Bytesback

Pump up the volume

While we're on the subject of phone companies, we understand Telstra is engaged in a trial, with Coca-Cola, of dial-up vending machines. The idea, apparently, is that Telstra Mobilenet subscribers can dial a number on certain vending machines and order a can of sweet, bubbly Coke, with the cost charged to their mobile phone bills. They call it "m-Commerce," a term we won't repeat here.

Now, we've got a bit of experience with mobile phones ourselves here at the Bytesback offices, and we know that these wonder gadgets occasionally dial a number purely of their own volition. A button gets pressed accidentally at the bottom of a bag, a stray noise activates voice dialling, random weather conditions - whatever.

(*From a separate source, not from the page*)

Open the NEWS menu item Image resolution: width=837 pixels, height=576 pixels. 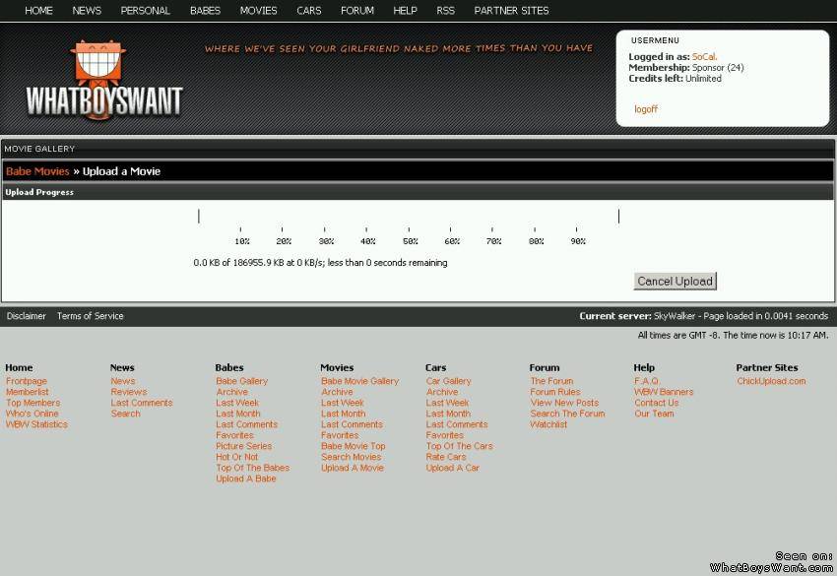(87, 11)
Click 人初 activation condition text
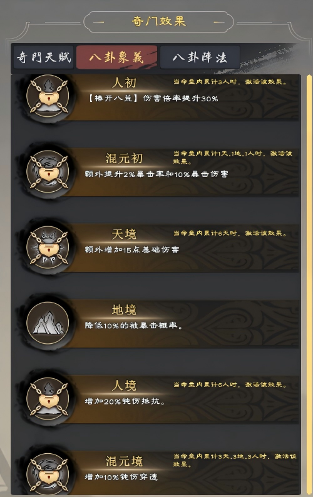This screenshot has width=313, height=497. [x=230, y=82]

We're picturing vending machines across the country splurting out cans of Coke at random intervals, to the wonderment of passers-by.

On a lateral note, the traffic police in New York City (which is not in Australia) recently trialled parking meters that could be inspected using remote infrared devices. Meters with credit remaining, but no cars parked, could be quickly reset by infrared and, if a cop were in a kind-hearted mood, a bit of credit could be added for parkers short of a quarter.

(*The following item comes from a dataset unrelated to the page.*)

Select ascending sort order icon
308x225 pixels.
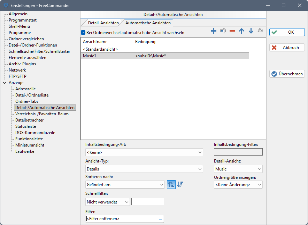[171, 185]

Problem: some enterprising New Yorkers discovered that credit could also be added to the meters using the volume switch on TV remote controls. The sound of the trial ending could be heard from here.

The corporate mind

Barry Diller is the head of USA Networks, one of the big American media conglomerates. He was a keynote speaker at a conference last month, and took the opportunity to discuss his philosophy of online business. He offered this key insight into the production of one of his company's major successes: "We had this idea for a film called 'Traffic', all about an Internet portal with a Gen-X demographic. Then we realised cocaine was a more sustainable business model. We kept the title and threw everything else away."

Like father, like son

OK, you probably don't care terribly much about what the President of the US thinks or doesn't think (and mostly he doesn't). He is, after all, over there and we are, after all, over here. However, we felt this was worth noting.

Mr Bush the lesser has declared that he will not be carrying out regular correspondence using e-mail. His predecessor in the White House, notably, made his e-mail address publicly known so that "real Americans" could get in touch with one of his many secretaries and receive an automated response.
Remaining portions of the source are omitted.